Replace The Physical Disk

  • If you are more comfortable powering off the server before swapping disks, this is the time to power off.
  • Pull offline disk out of the bay
  • Install new disk into the bay
  • Update spreadsheet/documentation with new disk information and bay location info.
  • If you powered off the server to replace the disks, now is the time to power back on.

Initiate Resilvering

  • Confirm which drive letter the new disk is assigned to (should reuse the existing letter from the old disk):

    • In Proxmox under the Node, then Disks, reload and check the device has the new serial number
    • smartctl -a /dev/sdc
    • If the new disk is assigned a new device letter like /dev/sdx then this would need to be modified in /etc/smartd.conf before reloading the daemon (see below)
  • Get the new disk-id

    • ls -a /dev/disk/by-id
  • Import the new disk into pool - zpool replace -f [poolname] [old-disk-id] [new-disk-id]

Reload SMART Monitoring

  • Reload the SMART monititoring daemon so it doesn’t attribute new SMART values to the old disk model, and confirm it picked up the correct disks

    • Update /etc/smartd.conf if the new disk was assigned to a new device letter - service smartmontools restart - tail -n 100 /var/log/syslog

Monitoring Resilvering Process

  • Now that resilvering is started (or it should be), you can monitor the progress either through the Proxmox UI or on the CLI. The initial time estimate is not necessarily accurate, but be patient and allow it to complete before doing any other hardware maintenance.

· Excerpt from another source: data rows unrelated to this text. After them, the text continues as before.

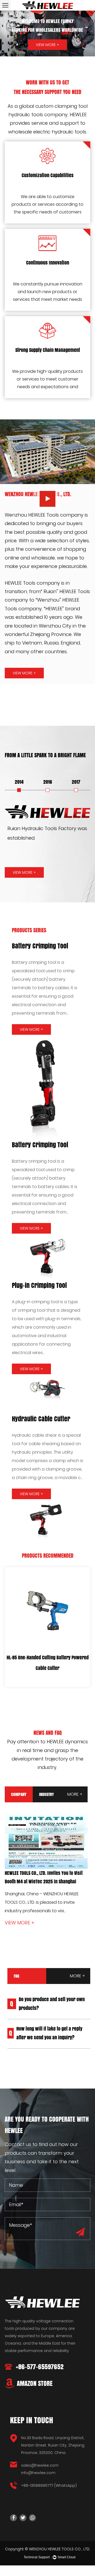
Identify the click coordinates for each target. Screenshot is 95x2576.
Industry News (46, 1796)
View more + (42, 1922)
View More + (47, 44)
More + (74, 1794)
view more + (24, 673)
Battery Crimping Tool (40, 946)
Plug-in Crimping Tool (39, 1285)
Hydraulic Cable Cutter (41, 1418)
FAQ (16, 1976)
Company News (18, 1796)
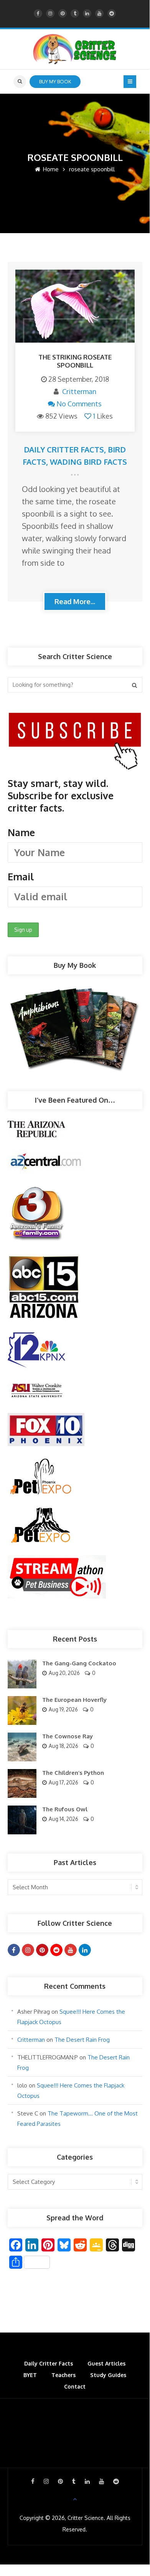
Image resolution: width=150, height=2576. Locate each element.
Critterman (79, 391)
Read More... (74, 601)
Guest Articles (106, 2363)
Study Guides (108, 2375)
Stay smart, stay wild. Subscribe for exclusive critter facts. (61, 830)
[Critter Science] (75, 49)
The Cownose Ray (67, 1736)
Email (21, 876)
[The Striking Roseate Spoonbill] (75, 306)
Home (50, 169)
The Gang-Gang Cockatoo (79, 1663)
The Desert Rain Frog (82, 2039)
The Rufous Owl (64, 1809)
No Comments (79, 403)
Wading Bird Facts (88, 462)
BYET (30, 2375)
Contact (75, 2386)
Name (21, 832)
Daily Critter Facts (64, 449)
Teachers (63, 2375)
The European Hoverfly (74, 1699)
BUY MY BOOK (55, 81)
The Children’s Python (73, 1772)
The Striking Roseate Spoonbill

    • In Proxmox, click on the node, then Disks - ZFS, and double click on the storage pool. This displays the current resilvering progress and should show which disk is being replaced.
    • Or from the CLI: zpool status [poolname]

Summary

I’ve done this procedure several times now without any issues. If you’re not using the SMART daemon (but why not?) you could omit those steps.